А ещё ж все эти фон-Траубенберги, Юнгерсбурги, Каульбарсы, Карлстеды, Вонзблейны, Зильберкранцы, – ещё этих сколько насело, обстало, населило все верхи? – и ещё учить выговаривать солдат на словесности? Как – от этих воротник освободить?
Разыгралось в груди веселоватое – и даже жалко становилось Гулаю, что всё это – только неуклюжая шутка немецкой пехоты.
362
Весь день, весь ход дневной определяется тем, как ты проснёшься: затекла голова или нет. И разные формы затечи: так и останется сжатием на весь день или ощущаешь, что разойдётся. Немощь, о которой не хочется никому рассказывать: она касается тебя одного, и только тебе совершить весь её ломкий ход.

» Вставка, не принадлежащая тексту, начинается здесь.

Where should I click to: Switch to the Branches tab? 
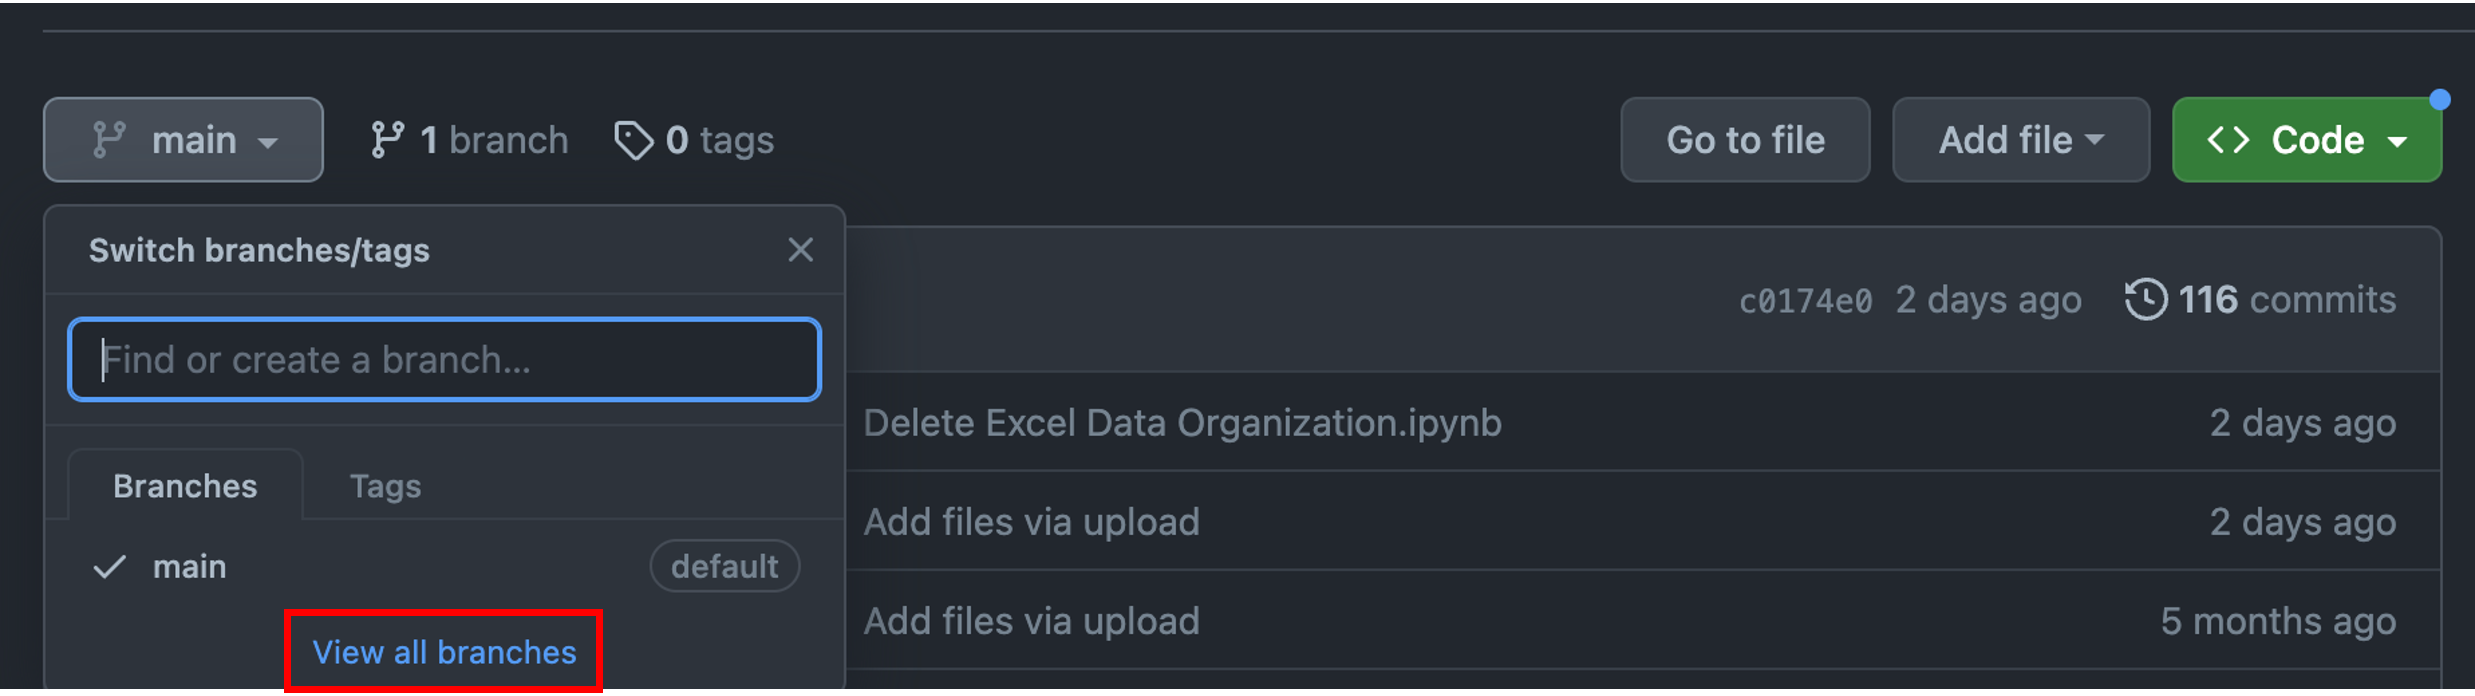tap(185, 486)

С годами совсем преобразилось влияние сна: из крепкого радостного отсутствия, где беспамятно почти смыкаются начало с концом, сон вытянулся в длинную тяжёлую работу, со стонами в переворачиваниях, то сверленьем в суставах, снами, снами, полусумраком сознания, мучительными виденьями, – и замёрлое утро всегда ниже разогнанного вечера. Вечером кажешься себе деятельным человеком и даже доволен прошедшим днём, – к утру это всё опрокинуто, осунулось далеко вниз, и, распластанный, ты пробуждаешься в ничтожестве, почти не веря, что силы снова могут вот воротиться – и снова разгонится полезный день.

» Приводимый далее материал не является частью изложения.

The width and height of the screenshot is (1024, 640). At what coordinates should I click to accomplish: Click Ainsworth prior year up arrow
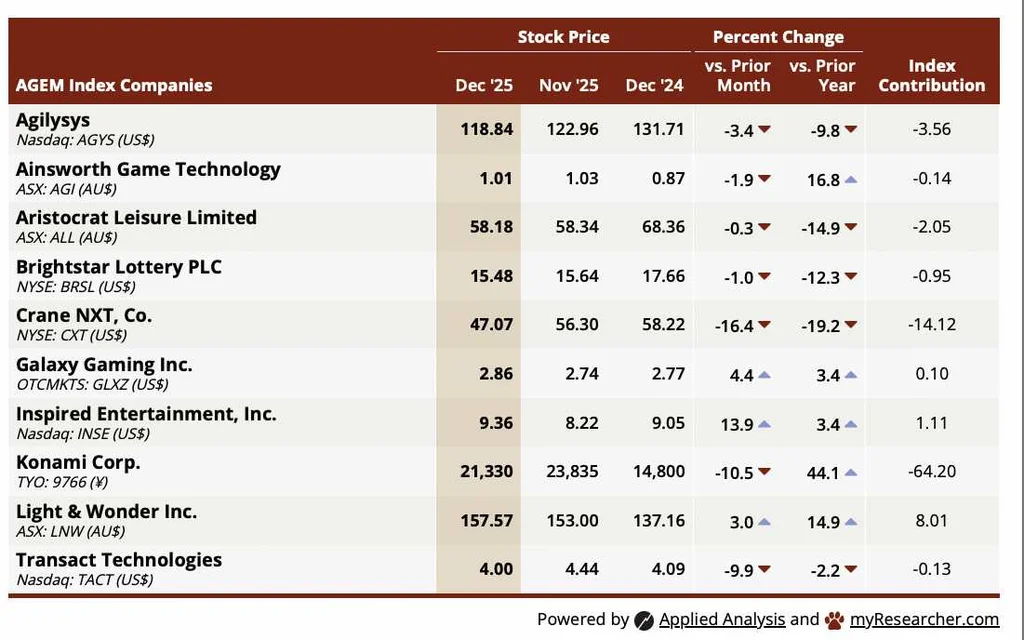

И по пятиминутьям чуть выше – чуть выше – чуть выше подсовываясь на подушках, наконец уже полусидя, Варсонофьев тревожно учуивал, какой порядок сегодня устанавливается там, в голове: останется ли она заложенной, с необшаренными уголками мозга, которые к думанью привлечь нельзя, и мысли не будут дозревать, – или постепенно растянет, расчистится, как расчищается небо (ещё помочь и кофием), – и снова он ощутит и погонит былую силу мысли и пера.